*Quoted passage*.
****************

I was on a forced hiatus from 2005 to 2019. It was a long time away from the bike due to a back injury and surgery that did not yield the desired outcome. In 2019, four years after my 2nd back surgery, I finally got back onto a bike. It was just an upright comfort bike, but I was riding again. By 2020 I had gained enough strength, flexibility, and range of motion to get back onto a road bike... and it's been full steam ahead ever since.

Originally Posted by oldbobcat
Stack height sort of maxed out with the Specialized Roubaix of five years ago. Tarmac stacks were tall, too, for their intended use, as were Trek's H2 and H3 cockpits, and their Domane endurance bike. Nowadays, endurance stack height has come down a bit and some of the longer reaching bikes have been shortened. And some race geometries have come up a bit. 15 years ago I told our Trek rep that they needed to make an H1.5 Madone. I saw that they finally applied that to their entire Madone and Emonda ranges over the last year or so.
Until 2020 I didn't pay much any attention to geometry or changing trends. But when I bought my Palta in late 2020 there were a number of endurance bikes and gravel bikes with "road-friendly" geometries. Fast forward to late 2023 when I was forced to replace the Palta due to an accident... endurance geometries had become so relaxed I had to purchase a race bike to get "endurance" geometry.

****************

*Extracted data*.
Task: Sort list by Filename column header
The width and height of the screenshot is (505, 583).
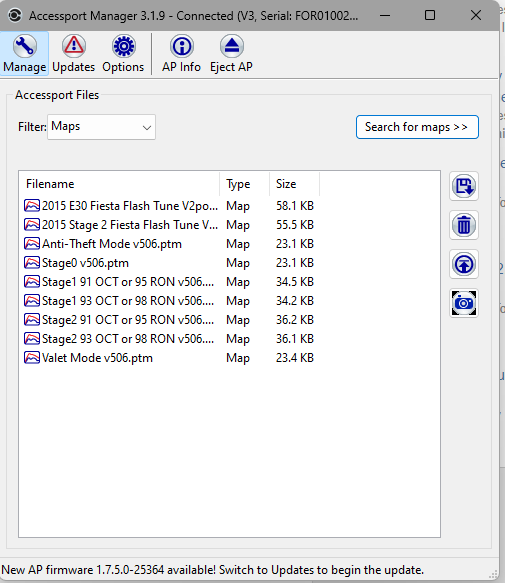Action: pyautogui.click(x=119, y=184)
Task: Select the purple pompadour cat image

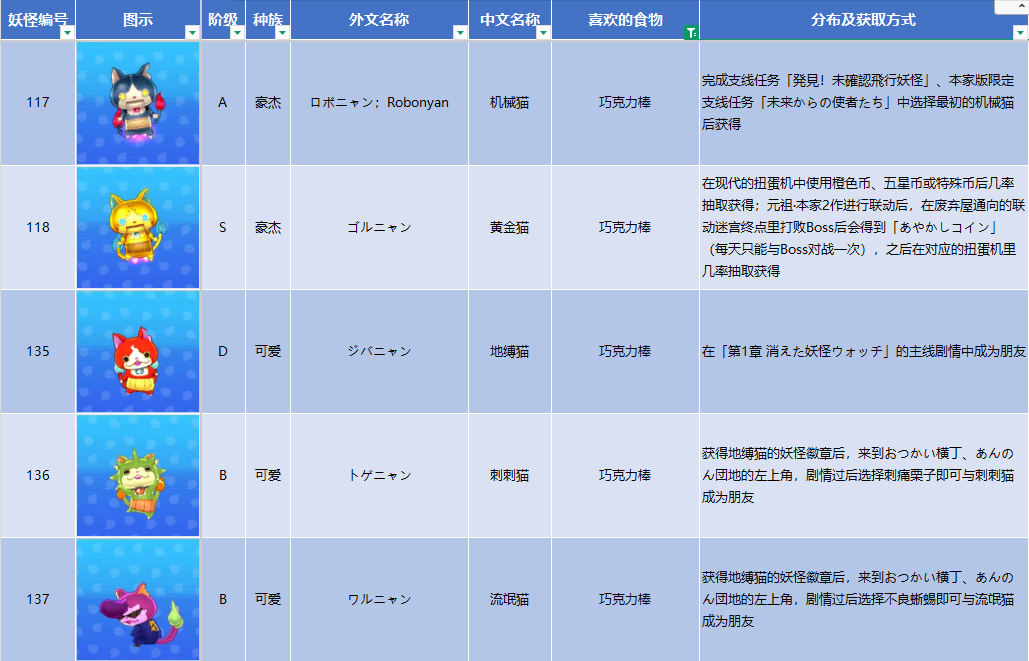Action: click(x=138, y=600)

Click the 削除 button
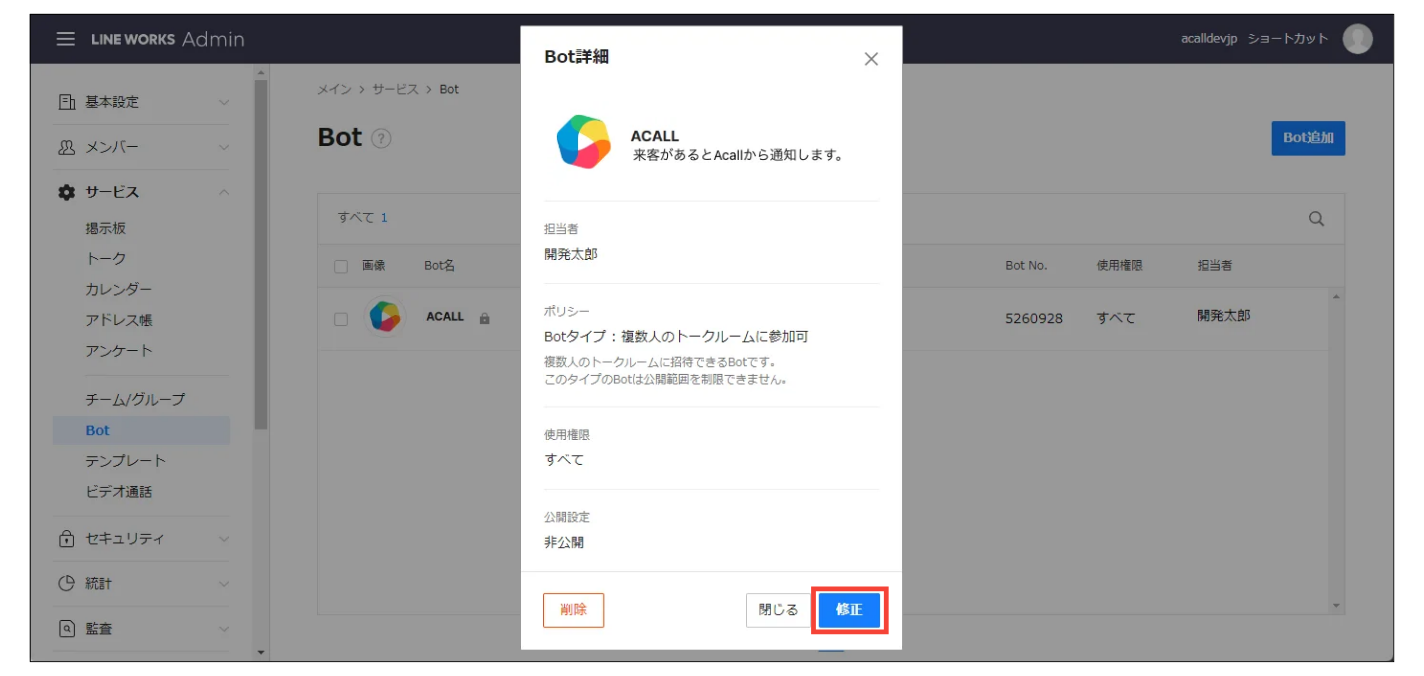point(573,610)
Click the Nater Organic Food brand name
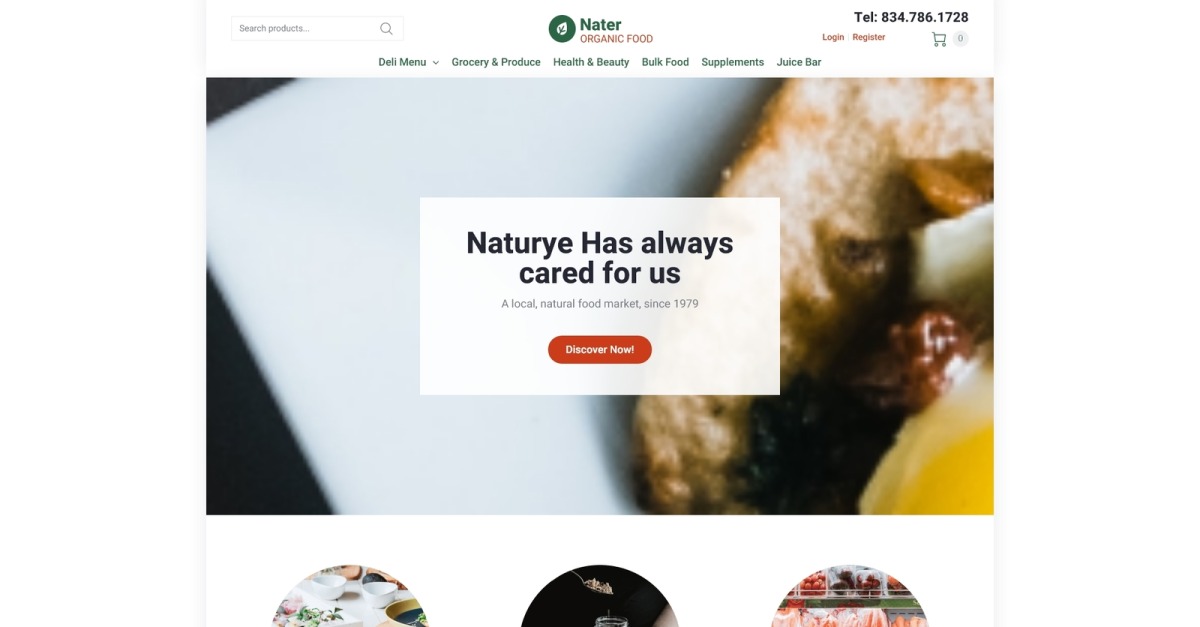1200x627 pixels. tap(616, 31)
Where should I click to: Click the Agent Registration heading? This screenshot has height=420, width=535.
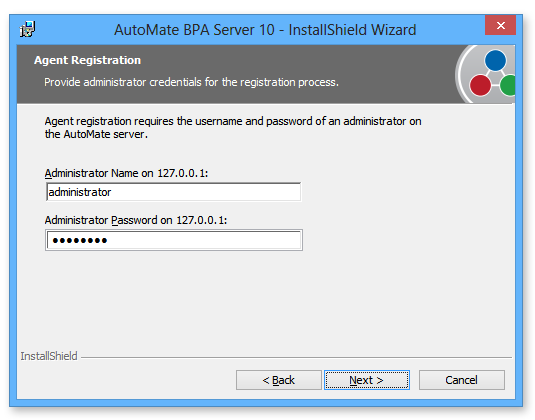87,60
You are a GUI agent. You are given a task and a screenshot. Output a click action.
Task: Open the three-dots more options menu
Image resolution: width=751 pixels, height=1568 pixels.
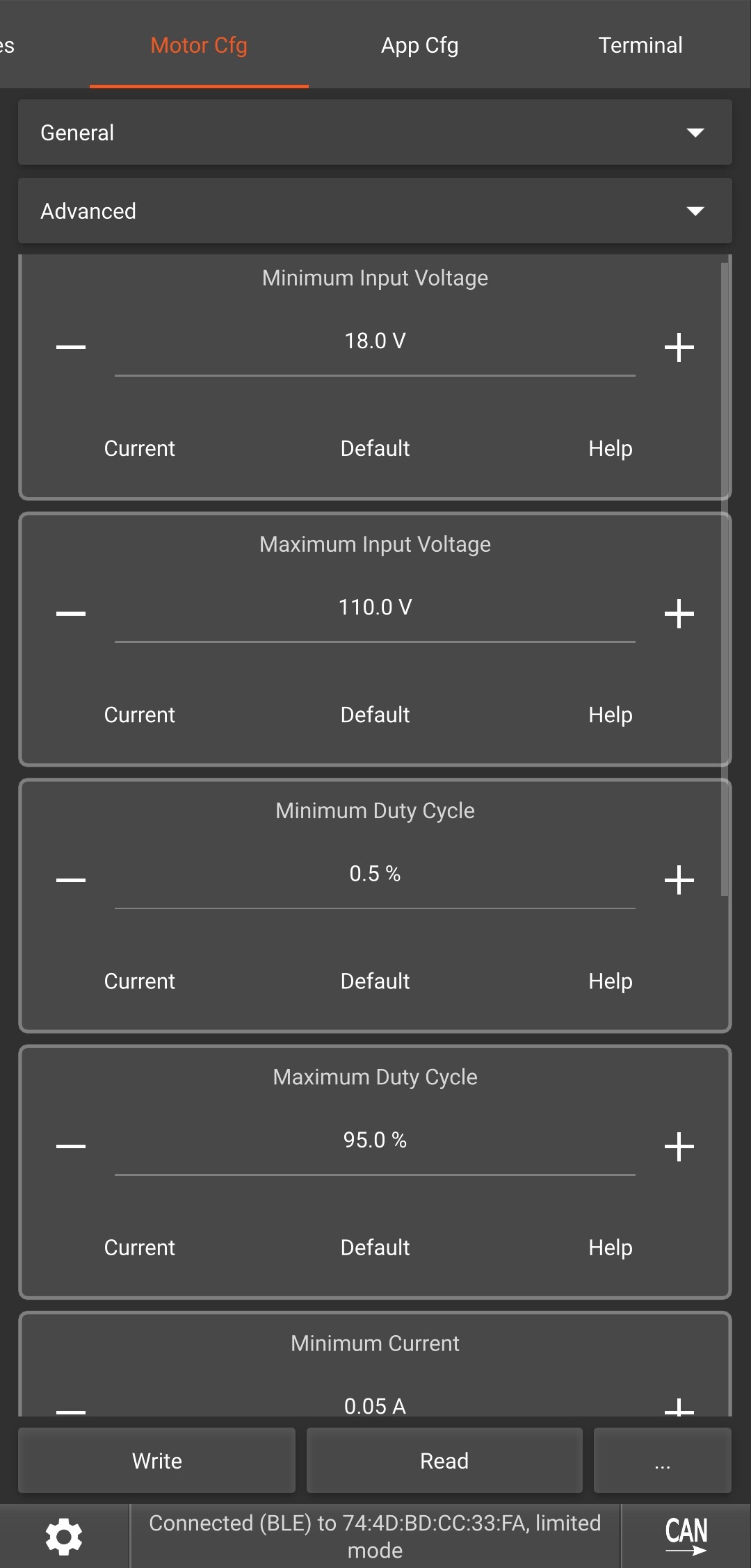coord(662,1460)
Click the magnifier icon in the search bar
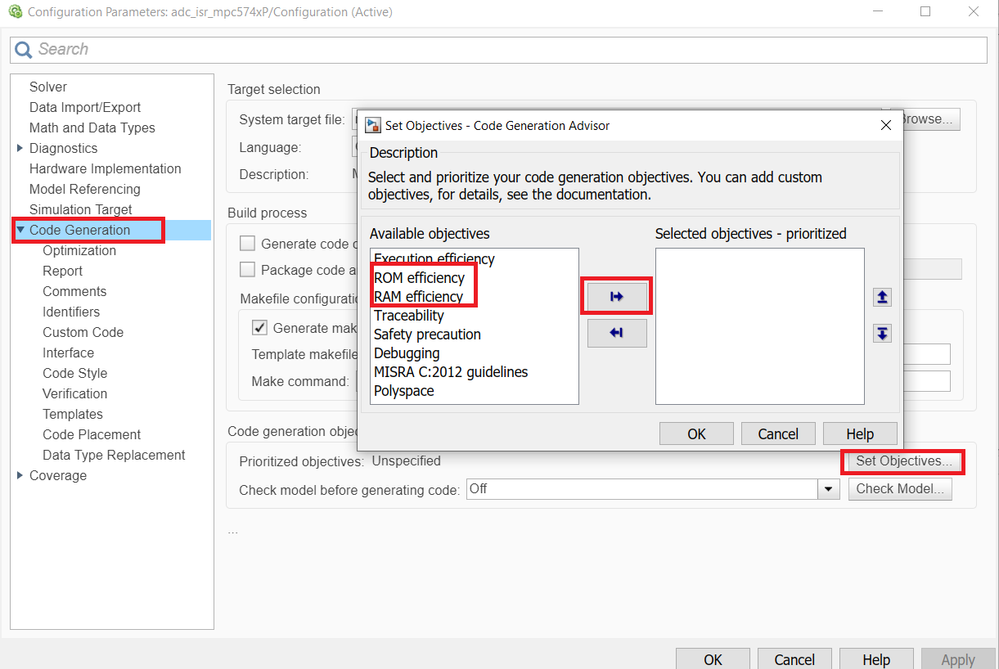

****************

*Your instructions*.
Answer these from the cycling post above, one line each:
1. What kind of bike did the writer ride on getting back onto a bike in 2019?
2. To which two Trek ranges does the quoted post say the H1.5 idea was finally applied?
3. Why did the writer have to replace the Palta in late 2023?

*Solution to this task*.
1. An upright comfort bike.
2. The Madone and Emonda ranges.
3. Because of an accident.